Resuelve el bueno de Omar. Ya lo creo que resuelve.
Esta mañana me ha acompañado al Suq La Gazel, una especie de Segunda Mano de la elegancia cotidiana en tenderetes. "La gente que tiene más dinero viene de madrugada para llevarse las mejores piezas, pagando un poco más", dice, mientras revolvemos en los puestos. Él busca colores discretos: blanco, beis, negro, marrón. Colores pulcros para este país de estrepitoso dramatismo. Las prendas colgadas en burros cargados de perchas son nuevas, hechas en Casablanca, con etiquetas seudoparisinas o seudoespañolas. Hay camisetas del Barça y de Beckham, y simpáticos vendedores, muchachos atontados por la falta de sexo -del otro sexo, para ser más exacta- que bromean con el fotógrafo poniéndose unos sostenes. Algunas mujeres veladas eligen sujetadores, ajenas al activo mundo de los dependientes -la iniciativa comercial es masculina; la mujer resiste, carga, compra-, ensimismadas en la textura de los encajes. Dos cuñadas, o tal vez son hermanas, examinan cortinas y manteles con ojos expertos. Quizá preparan un ajuar. Ajuar: del árabe as-suwar (los muebles del menaje), según mi diccionario Clave.

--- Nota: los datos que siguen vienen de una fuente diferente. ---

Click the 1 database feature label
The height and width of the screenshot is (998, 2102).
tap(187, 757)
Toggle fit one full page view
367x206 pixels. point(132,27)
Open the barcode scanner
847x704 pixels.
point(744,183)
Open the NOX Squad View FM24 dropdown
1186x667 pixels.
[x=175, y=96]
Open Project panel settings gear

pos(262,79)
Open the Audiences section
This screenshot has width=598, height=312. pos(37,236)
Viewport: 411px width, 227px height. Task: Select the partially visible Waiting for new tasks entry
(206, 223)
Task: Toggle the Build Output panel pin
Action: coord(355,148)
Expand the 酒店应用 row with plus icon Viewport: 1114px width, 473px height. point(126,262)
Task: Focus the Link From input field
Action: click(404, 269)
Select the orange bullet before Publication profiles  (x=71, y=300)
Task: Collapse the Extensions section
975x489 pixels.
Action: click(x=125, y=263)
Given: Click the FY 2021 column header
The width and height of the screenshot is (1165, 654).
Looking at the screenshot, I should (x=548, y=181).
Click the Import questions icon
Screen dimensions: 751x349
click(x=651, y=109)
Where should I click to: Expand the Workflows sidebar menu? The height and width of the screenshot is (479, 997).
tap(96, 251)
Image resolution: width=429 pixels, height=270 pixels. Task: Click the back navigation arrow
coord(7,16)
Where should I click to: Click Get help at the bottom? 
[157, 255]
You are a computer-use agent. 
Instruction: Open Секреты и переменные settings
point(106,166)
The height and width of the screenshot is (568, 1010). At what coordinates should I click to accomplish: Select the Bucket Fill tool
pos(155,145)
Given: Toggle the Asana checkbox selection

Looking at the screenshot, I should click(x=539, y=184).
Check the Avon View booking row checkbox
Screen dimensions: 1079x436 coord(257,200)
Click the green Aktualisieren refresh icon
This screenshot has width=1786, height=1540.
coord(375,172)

Ya lo ven: el ajuar existe a ambos lados del Estrecho. ¿Qué española no lo ha deseado o maldecido alguna vez? No somos tan distintos.
África, al otro lado, fue llamada Ifriquía por León el Africano -el verdadero, no el de Amin Maaluf- en su Descripción de África, escrita tras el exilio, hace más de 500 años. Ifriquía: la dividida, la separada. De Europa. Por algo más que 14 kilómetros.